Так и попал отец на свиноферму «начальником-водителем» маленькой серенькой или седенькой лошадки. Своего ангела-спасителя, женщину-врача, отец больше никогда не видел. Спрашивал про нее у редких заключенных, счастливо возвратившихся из больнички, но никто ее вспомнить так и не смог... 

Теперь на этой должности отцу можно было не ходить в общий барак, а - ночевать прямо рядом с лошадкой в ее маленькой отдельной конюшенке,  на специально для этого сделанных верхних нарах. Возчику полагалась даже небольшая овчинная шубейка, она и служила отцу одеялом. Корма развозились почти круглосуточно, так что организационно такое размещение было оправдано, а для отца это было большое благо. Тем более, что свиные корма почти похожи на человечьи и, поэтому, презрев голодом брезгливость, можно было в определенной мере количественно улучшить свое питание.   

В этом своем положении отец познакомился с нашей будущей мамой. Она работала на выхаживании новорожденных поросят, куда попала, по-видимому, будучи замеченной, как очень честная и аккуратная женщина. Звали ее уважительно по имени «Люба» и часто добавляли еще «москвичка». Отец ей приглянулся, как она рассказывала позже, еще в общей зоне, за колючей проволокой, где во время прогулок по внутреннему двору, благодаря общему забору, заключенные женской и мужской зон могли видеть друг друга.

На свиноферме она поразилась его весьма тощему виду и исподволь начала подкармливать излишками поросячьего рациона, с удовольствием отмечая довольно быстрые положительные изменения его внешности. Они стали часто общаться, отец отметил ее необыкновенность среди прочих женщин чистотой нравов, совершенной неиспорченностью души и в то же время настойчивостью и принципиальностью. Она никогда грубо не выражалась, была верующей православной, крестилась истово, испуганно оглядываясь, и постепенно их дружба перешла в более близкие отношения.

Мама рассказала ему про свою прошлую жизнь. Отец был поражен теми бедами, которые на нее обрушились, узнал, что она была замужем, жила в Москве, где у нее было полное счастье - любящий добрый муж и трое детишек - и это все пропало…

И все это произошло точно так, как предсказала цыганка-сербиянка в те далекие счастливые годы, когда, казалось, счастью не будет конца, и не хотелось верить в подступающее горе. Теперь же мама стремилась верить во вторую, счастливую часть предсказания гадалки «о встрече с хорошим человеком и о новой счастливой жизни с ним в новой семье». Поэтому, освободившись из заключения раньше отца, она не уехала на «материк», а осталась его ждать, продолжая работать поросятницей на этой счастливо породнившей их свиноферме.

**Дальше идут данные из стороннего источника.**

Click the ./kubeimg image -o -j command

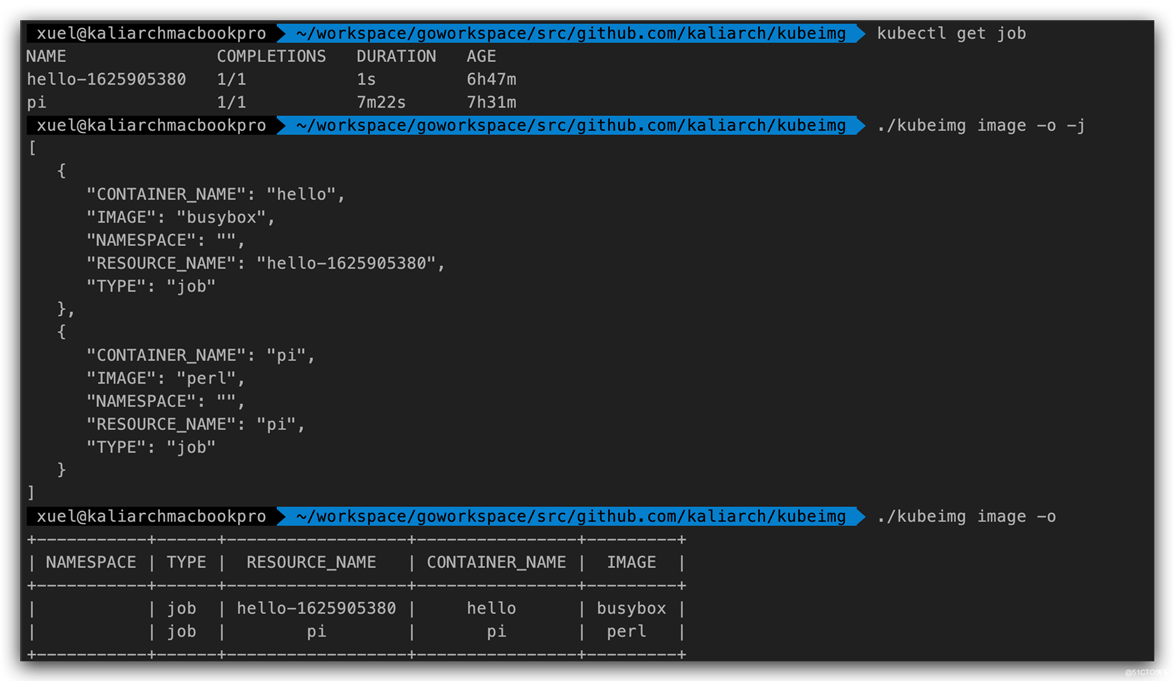[x=981, y=126]
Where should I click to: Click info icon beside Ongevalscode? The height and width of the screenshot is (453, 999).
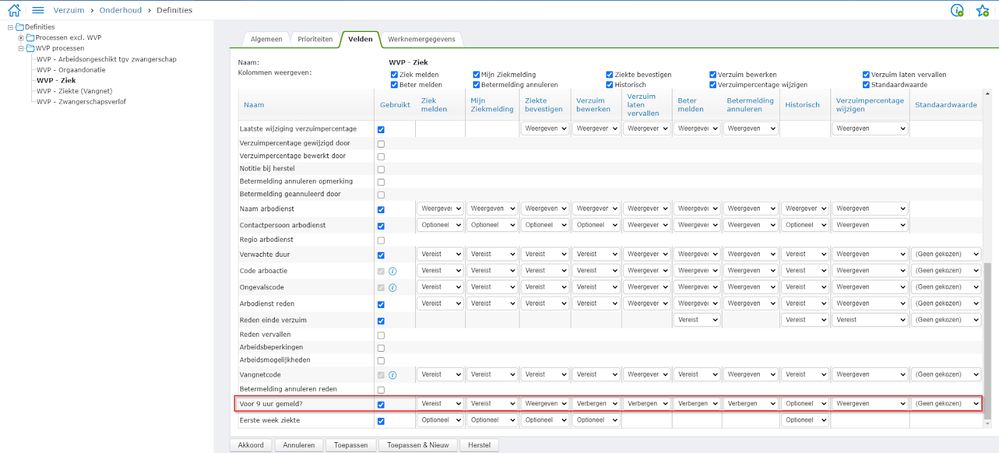pyautogui.click(x=393, y=288)
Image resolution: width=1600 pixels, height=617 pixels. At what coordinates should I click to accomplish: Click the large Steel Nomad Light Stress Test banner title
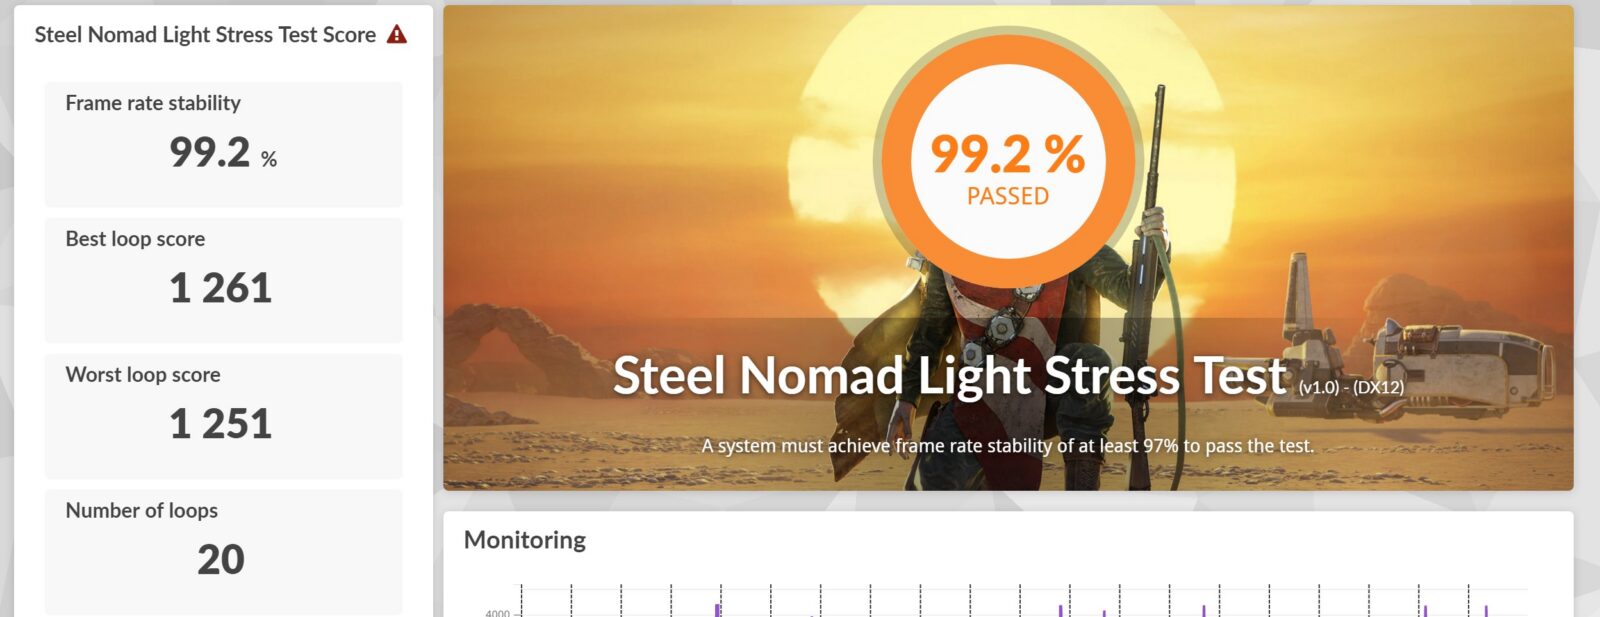click(949, 376)
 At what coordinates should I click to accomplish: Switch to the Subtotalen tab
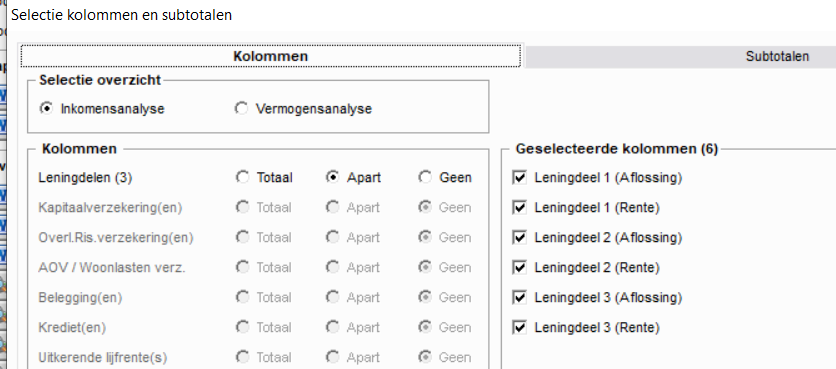[777, 57]
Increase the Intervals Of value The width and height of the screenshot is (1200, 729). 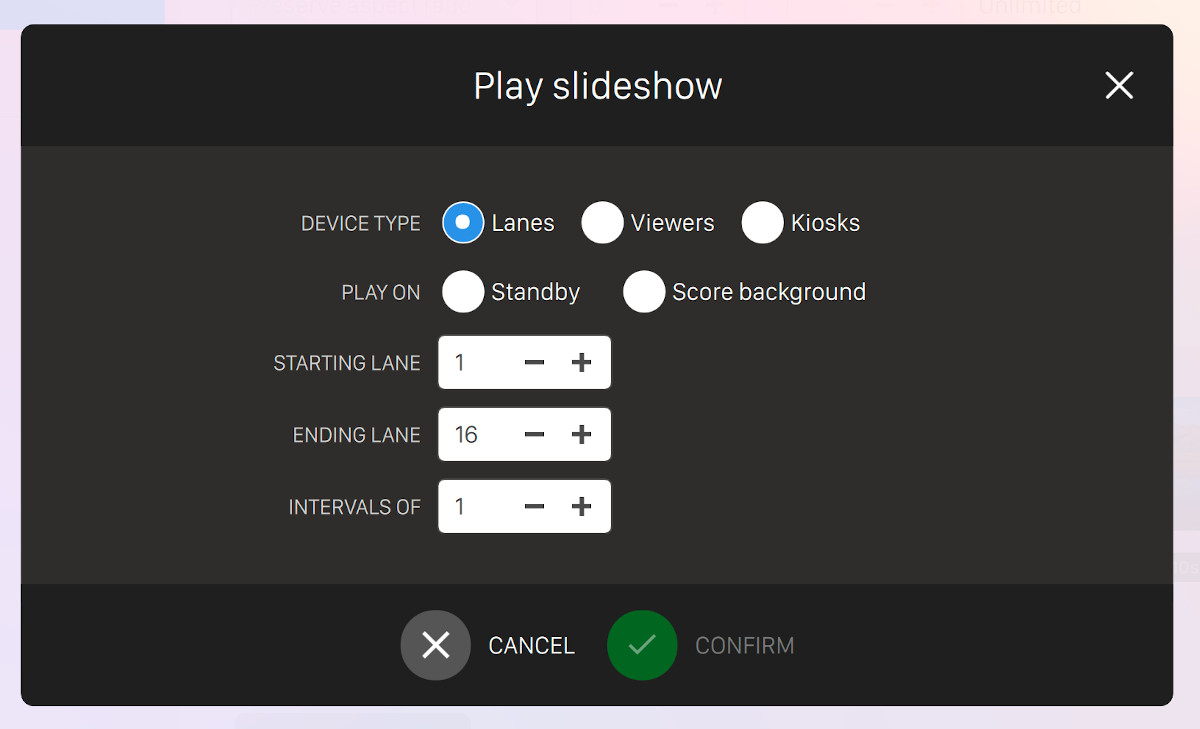pyautogui.click(x=581, y=507)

А отца скоро очень сильно продвинули по службе. А своеобразную "протекцию" ему в этом составила его подшефная маленькая серенькая или седенькая лошадка!

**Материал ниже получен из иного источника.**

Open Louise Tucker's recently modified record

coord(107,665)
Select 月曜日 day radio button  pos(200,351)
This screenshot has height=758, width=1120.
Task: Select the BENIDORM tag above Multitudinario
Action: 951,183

Перед его повышением свиноферма начала давать сбои в показателях. Обвинили во всех грехах зоотехника свинофермы, частично это соответствовало действительности. И его уволили. А отца из простых возчиков кормов назначили на образовавшуюся вакантную должность!

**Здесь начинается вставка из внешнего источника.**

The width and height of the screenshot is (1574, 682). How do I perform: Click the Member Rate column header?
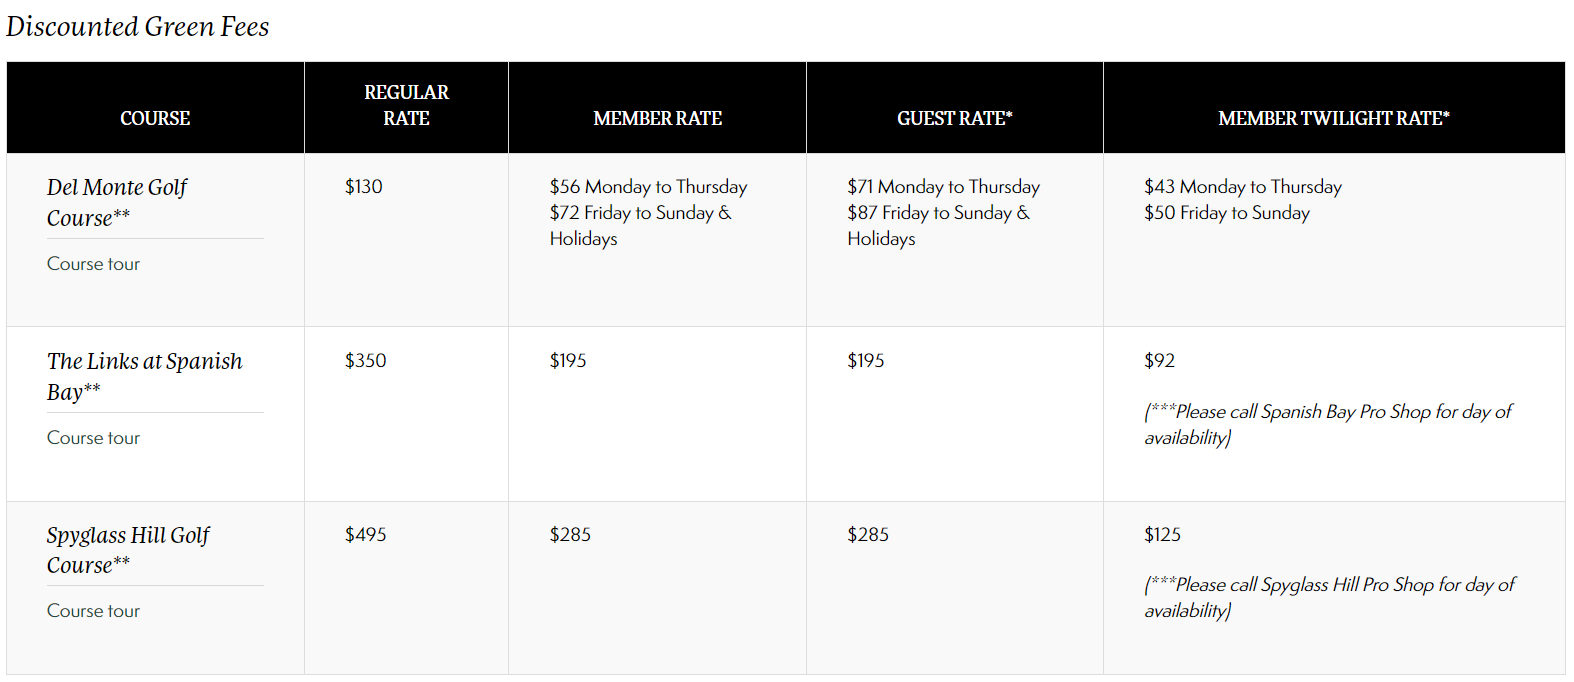657,118
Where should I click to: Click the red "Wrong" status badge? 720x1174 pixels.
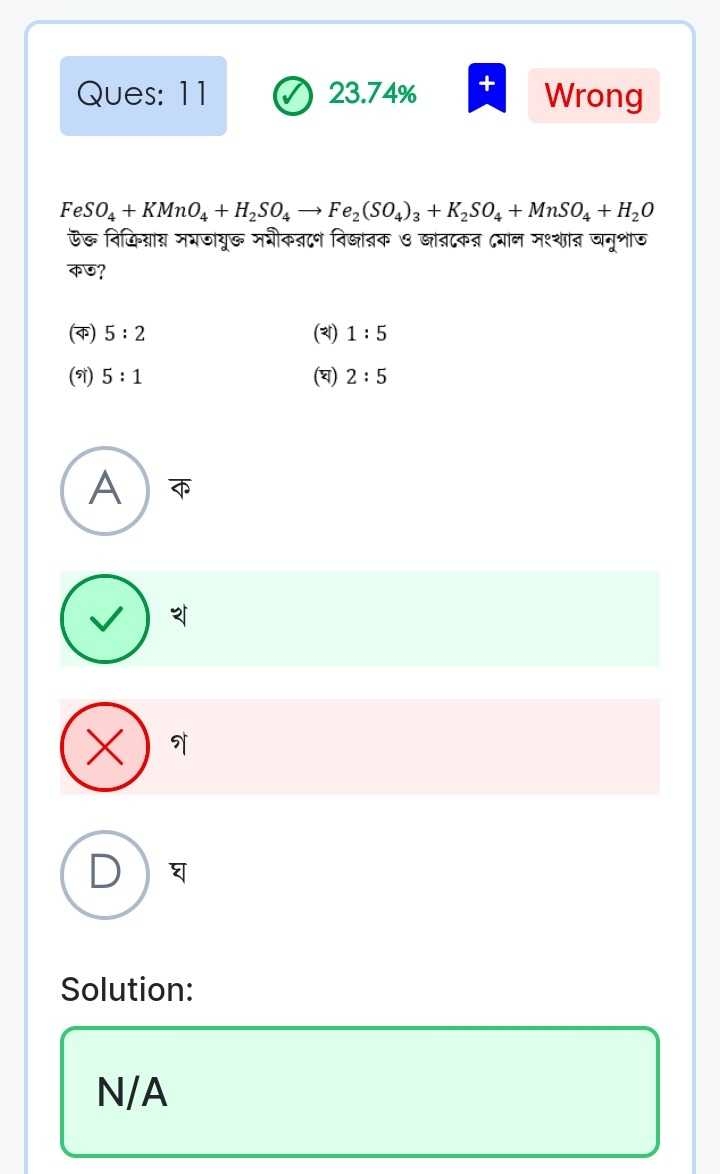pos(594,95)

Произошло это так. С детства мой отец имел дело с животными, были в его отцовском хозяйстве и коровы и лошади. Родители отца, да и его дедушка с бабушкой, пока были живы, приучали детей и внуков к бережному отношению к животным, «братьям нашим меньшим».

Бережно он относился и к своей маленькой серенькой лошадке, с которой делил кров. После каждой очередной поездки, заходя в свинарник, он накрывал ее сверху своей шубейкой,  чтобы защитить вспотевшее животное от леденящего колымского холода. 

А тут комиссия из Магадана ходила по свинарнику. Начальник комиссии как-то раз прошелся мимо корпуса, у которого стояла лошадка, накрытая отцовской шубейкой.

- Чья это лошадь? – вскричал начальник, - найдите его!

Отца привели. Отец стоял перед начальником, ни жив, ни мертв, потому что встречи с дальстроевским начальством обычно кончались худо для заключенных. Но на этот раз все было наоборот – узнав, что у отца есть специальное зоотехническое образование, и немного поговорив с отцом о делах на свиноферме, начальник безоговорочно назначил отца главным зоотехником всей свинофермы!

- «Ты, я вижу, животных любишь, это хорошо. Но спрашивать с тебя за показатели будем строго» - сказал начальник на прощание отцу.